EventTimeWindowExample.java
import org.apache.flink.streaming.api.windowing.assigners.TumblingEventTimeWindows;
import org.apache.flink.streaming.api.windowing.assigners.SlidingEventTimeWindows;
import java.time.Duration;
DataStream<SensorReading> readings = env.fromSource(
source,
WatermarkStrategy
.<SensorReading>forBoundedOutOfOrderness(Duration.ofSeconds(10))
.withTimestampAssigner((r, ts) -> r.getTimestamp()),
"sensors"
);
// Tumbling 5-minute windows per sensor
DataStream<AggregatedReading> result = readings
.keyBy(SensorReading::getSensorId)
.window(TumblingEventTimeWindows.of(Duration.ofMinutes(5)))
.aggregate(new AverageAggregator());
Allowed lateness
Elements that arrive after a window has fired (because their timestamp falls behind the watermark) are by default dropped. Set allowedLateness to keep the window open for late arrivals:
readings
.keyBy(SensorReading::getSensorId)
.window(TumblingEventTimeWindows.of(Duration.ofMinutes(5)))
.allowedLateness(Duration.ofSeconds(30)) // window stays alive 30s after firing
.aggregate(new AverageAggregator());
Late elements that arrive after the allowed lateness period can be routed to a side output:
OutputTag<SensorReading> lateTag = new OutputTag<SensorReading>("late-data") {};
SingleOutputStreamOperator<AggregatedReading> result = readings
.keyBy(SensorReading::getSensorId)
.window(TumblingEventTimeWindows.of(Duration.ofMinutes(5)))
.allowedLateness(Duration.ofSeconds(30))
.sideOutputLateData(lateTag)
.aggregate(new AverageAggregator());
DataStream<SensorReading> lateData = result.getSideOutput(lateTag);
Kafka per-partition watermarks
When consuming from Kafka, each partition may have its own event-time pattern. Flink’s Kafka connector generates per-partition watermarks internally and merges them:
KafkaSource<MyEvent> source = KafkaSource.<MyEvent>builder()

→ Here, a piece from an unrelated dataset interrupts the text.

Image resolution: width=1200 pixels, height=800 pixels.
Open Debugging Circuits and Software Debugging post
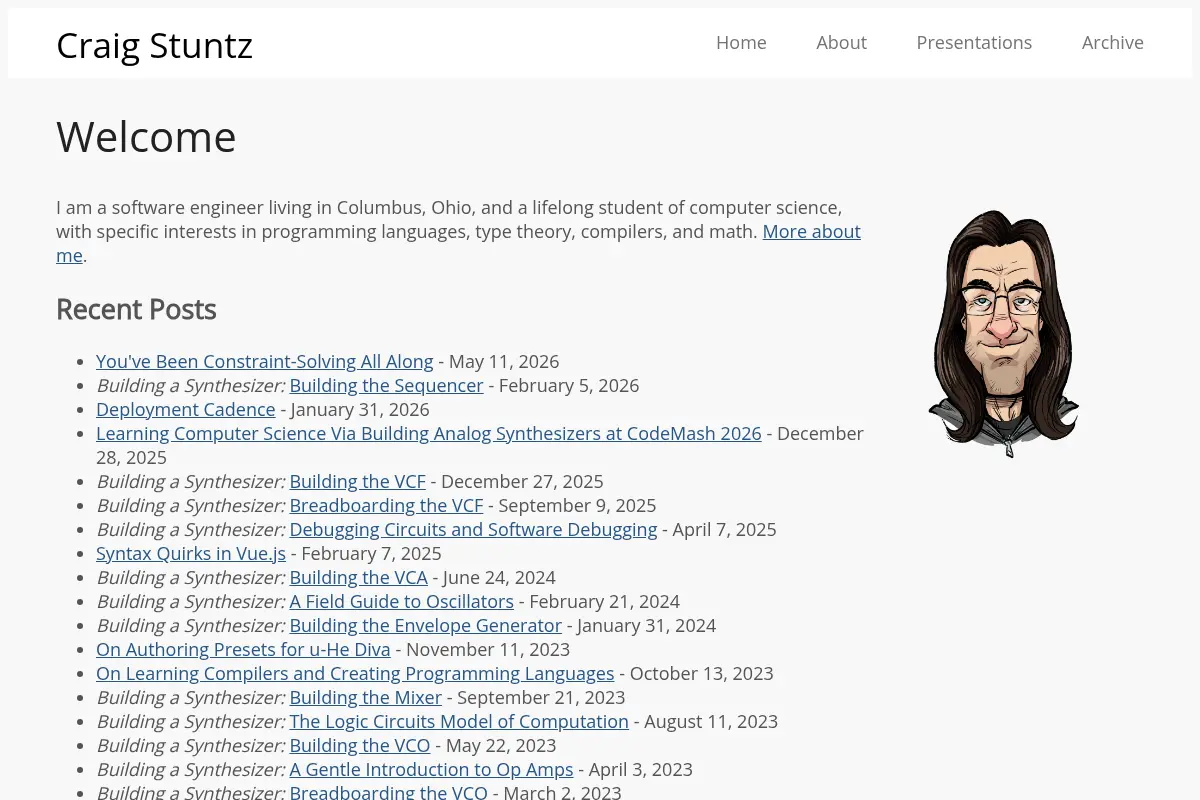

.setBootstrapServers("broker:9092")
.setTopics("events")
.setGroupId("my-group")
.setStartingOffsets(OffsetsInitializer.earliest())
.setDeserializer(KafkaRecordDeserializationSchema.of(new MyDeserializer()))
.build();
DataStream<MyEvent> stream = env.fromSource(
source,
WatermarkStrategy
.<MyEvent>forBoundedOutOfOrderness(Duration.ofSeconds(20))
.withTimestampAssigner((e, ts) -> e.getEventTime()),
"kafka-source"
);
Per-partition watermark generation ensures that a slow Kafka partition does not block watermark progress beyond what is required — each partition independently tracks its watermark.
Setting the watermark emission interval
The interval at which periodic watermark generators call onPeriodicEmit is configured globally:
env.getConfig().setAutoWatermarkInterval(100); // emit watermarks every 100ms
Lower values reduce event-time latency but increase overhead. The default is 200 ms.